Dans les pages de Présent, tout ce beau monde a collaboré à des articles sur les dernières tendances, autant de munitions que nos lecteurs peuvent à leur tour utiliser pour entamer des conversations et tisser des liens. Ce service gracieusement offert par la Banque Nationale n’a rien à voir avec les finances, et pourtant, il permet d’augmenter sa valeur auprès d’une cible prestigieuse et abondamment sollicitée. Pour une marque, forger une relation aussi privilégiée n’a pas de prix.

 

Le règne de la beauté
Blâmez (ou remerciez) les Kinfolk, Cereal et autres Apartamento pour avoir popularisé les «bookazines», ces publications somptueuses à mi-chemin entre livres et magazines qu’on achète autant dans les boutiques chics que dans les cafés troisième vague.

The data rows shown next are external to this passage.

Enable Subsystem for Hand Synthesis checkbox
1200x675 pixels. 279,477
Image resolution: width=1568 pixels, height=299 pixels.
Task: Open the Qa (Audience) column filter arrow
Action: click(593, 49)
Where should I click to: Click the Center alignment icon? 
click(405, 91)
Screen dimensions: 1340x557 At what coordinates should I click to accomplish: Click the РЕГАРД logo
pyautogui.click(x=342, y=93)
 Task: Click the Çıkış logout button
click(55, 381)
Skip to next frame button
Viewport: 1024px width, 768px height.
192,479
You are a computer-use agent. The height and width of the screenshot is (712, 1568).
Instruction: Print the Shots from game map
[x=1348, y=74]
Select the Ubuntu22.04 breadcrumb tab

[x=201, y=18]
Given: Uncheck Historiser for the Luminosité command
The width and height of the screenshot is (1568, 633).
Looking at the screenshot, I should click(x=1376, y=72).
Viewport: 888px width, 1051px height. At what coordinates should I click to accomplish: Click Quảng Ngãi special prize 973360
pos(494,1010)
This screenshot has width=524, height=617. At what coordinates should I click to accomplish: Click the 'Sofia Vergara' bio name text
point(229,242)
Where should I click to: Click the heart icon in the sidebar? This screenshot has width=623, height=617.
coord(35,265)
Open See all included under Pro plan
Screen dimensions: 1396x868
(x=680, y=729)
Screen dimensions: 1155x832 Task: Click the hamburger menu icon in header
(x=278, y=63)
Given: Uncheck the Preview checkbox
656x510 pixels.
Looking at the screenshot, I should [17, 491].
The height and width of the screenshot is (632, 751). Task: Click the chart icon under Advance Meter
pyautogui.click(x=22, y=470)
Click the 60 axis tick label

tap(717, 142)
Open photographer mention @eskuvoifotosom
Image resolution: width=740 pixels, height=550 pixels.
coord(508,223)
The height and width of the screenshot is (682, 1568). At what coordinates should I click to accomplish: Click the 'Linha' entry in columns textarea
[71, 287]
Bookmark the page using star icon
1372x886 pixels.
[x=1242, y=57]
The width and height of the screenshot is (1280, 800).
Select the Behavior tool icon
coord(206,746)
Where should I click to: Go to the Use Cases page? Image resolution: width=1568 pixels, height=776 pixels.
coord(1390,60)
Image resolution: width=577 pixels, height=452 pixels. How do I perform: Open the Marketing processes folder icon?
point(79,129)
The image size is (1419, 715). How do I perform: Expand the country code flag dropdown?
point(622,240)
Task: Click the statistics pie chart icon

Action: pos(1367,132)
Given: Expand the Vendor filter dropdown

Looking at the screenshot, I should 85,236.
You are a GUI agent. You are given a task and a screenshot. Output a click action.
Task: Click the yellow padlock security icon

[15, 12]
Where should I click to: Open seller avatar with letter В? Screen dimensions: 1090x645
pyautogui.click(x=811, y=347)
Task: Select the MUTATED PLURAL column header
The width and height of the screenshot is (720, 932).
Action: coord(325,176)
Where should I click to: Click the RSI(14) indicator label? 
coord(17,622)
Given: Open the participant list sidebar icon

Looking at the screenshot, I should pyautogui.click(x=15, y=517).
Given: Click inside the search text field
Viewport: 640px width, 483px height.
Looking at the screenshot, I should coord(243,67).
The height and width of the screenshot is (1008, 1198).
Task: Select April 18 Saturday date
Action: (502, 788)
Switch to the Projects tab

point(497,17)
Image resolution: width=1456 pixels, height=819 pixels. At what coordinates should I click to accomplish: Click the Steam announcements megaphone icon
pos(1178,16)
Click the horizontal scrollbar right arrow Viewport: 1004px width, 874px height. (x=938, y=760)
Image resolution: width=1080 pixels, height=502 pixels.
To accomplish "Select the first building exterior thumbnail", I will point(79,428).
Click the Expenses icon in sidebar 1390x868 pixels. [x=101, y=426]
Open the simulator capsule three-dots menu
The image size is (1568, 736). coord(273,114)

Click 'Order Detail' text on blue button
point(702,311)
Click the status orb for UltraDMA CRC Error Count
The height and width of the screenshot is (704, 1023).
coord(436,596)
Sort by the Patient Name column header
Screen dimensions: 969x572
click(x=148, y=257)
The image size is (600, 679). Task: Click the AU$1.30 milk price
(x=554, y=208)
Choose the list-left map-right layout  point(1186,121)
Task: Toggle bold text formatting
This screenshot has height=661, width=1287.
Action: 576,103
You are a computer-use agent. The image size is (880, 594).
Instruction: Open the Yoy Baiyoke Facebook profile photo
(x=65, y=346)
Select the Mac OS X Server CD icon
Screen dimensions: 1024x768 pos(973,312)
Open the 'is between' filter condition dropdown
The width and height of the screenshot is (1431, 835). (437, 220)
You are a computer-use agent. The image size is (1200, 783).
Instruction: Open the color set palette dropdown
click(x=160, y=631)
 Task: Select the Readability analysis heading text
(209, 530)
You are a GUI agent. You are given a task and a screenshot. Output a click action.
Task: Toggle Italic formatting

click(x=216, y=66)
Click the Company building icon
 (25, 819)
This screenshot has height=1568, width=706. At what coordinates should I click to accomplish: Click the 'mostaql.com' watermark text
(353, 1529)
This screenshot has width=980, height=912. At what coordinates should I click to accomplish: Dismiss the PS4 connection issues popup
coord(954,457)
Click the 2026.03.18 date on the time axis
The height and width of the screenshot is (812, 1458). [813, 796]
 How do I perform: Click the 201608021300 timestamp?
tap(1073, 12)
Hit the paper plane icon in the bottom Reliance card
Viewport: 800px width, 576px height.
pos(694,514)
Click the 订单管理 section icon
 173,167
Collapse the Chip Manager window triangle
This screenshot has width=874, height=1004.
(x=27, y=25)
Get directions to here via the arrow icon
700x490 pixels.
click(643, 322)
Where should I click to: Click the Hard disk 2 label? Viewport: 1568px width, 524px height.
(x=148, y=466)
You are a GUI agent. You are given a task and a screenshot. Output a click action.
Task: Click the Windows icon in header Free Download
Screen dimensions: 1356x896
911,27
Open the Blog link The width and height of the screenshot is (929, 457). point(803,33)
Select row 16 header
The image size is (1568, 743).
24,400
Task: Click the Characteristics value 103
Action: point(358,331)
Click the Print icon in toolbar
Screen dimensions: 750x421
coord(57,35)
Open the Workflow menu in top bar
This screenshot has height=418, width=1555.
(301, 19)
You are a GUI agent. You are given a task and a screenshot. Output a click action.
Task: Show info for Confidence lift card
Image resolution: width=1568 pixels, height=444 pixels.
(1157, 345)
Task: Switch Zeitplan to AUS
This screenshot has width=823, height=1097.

Stefano Tonchi, ex-rédacteur en chef de W, affirmait d’ailleurs que «de nos jours, les magazines doivent être de beaux objets qu’on a envie de collectionner». Et d’exposer fièrement sur sa table à café.
 
Ce n’est pas un hasard si Sid Lee a repensé le magazine de la Banque Nationale en un objet haut de gamme. Investir dans la profondeur des articles était crucial, mais il ne fallait pas non plus négliger la qualité du papier (recyclé), la mise en page (épurée), le choix des photos (léchées) et le traitement typographique (affirmé). Le soin apporté au design devait impérativement traduire l’importance que la Banque accorde à son auditoire, en plus de refléter son sens du goût: le magazine devait en effet pouvoir s’harmoniser de manière irréprochable à l’environnement physique de sa cible. Si le contenu d’une publication confère du capital conversationnel à ceux qui la lisent, son contenant leur donne une bonne dose de capital esthétique. Plus une revue est instagrammable, plus une marque réussit son pari.
           
Lancé en juin, Présent a suscité des réactions enthousiastes. À la manière d’un recueil de nouvelles littéraires, chaque numéro est articulé autour d’un thème exprimé librement au fil des articles. Pour la première édition, c’est la thématique du mouvement qui a été retenue, une évidence lorsqu’on se penche sur la cible de la Banque Nationale, une communauté de professionnels accomplis et animés par l’esprit entrepreneurial. Pour ces leaders, l’inertie n’est jamais une option. Tout comme l’univers des magazines de marque, qui se retrouve chaque jour devant une nouvelle page blanche.